- **Task objective**: Extract every line starting at the line that contains "620x420 pixels." and ending with the final line of the data, inclusive; give only those lines, word for word.

- **Data**:
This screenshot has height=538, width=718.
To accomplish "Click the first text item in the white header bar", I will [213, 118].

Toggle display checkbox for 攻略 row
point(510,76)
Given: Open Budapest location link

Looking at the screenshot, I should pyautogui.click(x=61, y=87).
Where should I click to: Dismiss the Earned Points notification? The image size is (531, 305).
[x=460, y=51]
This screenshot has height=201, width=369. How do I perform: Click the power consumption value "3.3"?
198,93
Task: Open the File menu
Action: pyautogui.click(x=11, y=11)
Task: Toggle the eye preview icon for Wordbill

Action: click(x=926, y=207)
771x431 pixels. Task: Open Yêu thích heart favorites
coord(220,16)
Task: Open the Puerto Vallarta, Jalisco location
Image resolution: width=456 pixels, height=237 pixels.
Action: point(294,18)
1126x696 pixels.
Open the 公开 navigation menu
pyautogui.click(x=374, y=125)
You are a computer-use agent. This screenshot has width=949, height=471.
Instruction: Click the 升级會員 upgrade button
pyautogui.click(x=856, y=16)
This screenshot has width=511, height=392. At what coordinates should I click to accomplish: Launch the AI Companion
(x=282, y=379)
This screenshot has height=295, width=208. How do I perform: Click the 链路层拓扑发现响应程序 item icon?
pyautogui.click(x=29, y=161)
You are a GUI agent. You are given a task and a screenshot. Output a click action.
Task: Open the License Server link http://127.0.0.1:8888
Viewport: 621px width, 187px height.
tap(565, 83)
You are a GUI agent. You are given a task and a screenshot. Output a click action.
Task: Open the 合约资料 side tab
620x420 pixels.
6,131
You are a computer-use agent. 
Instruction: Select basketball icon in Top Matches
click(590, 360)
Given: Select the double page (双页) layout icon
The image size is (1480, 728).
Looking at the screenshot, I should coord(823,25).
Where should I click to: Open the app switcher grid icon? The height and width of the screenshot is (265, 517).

- **Written reply**:
620x420 pixels.
6,131
You are a computer-use agent. 
Instruction: Select basketball icon in Top Matches
click(590, 360)
Given: Select the double page (双页) layout icon
The image size is (1480, 728).
Looking at the screenshot, I should coord(823,25).
Where should I click to: Open the app switcher grid icon? The height and width of the screenshot is (265, 517).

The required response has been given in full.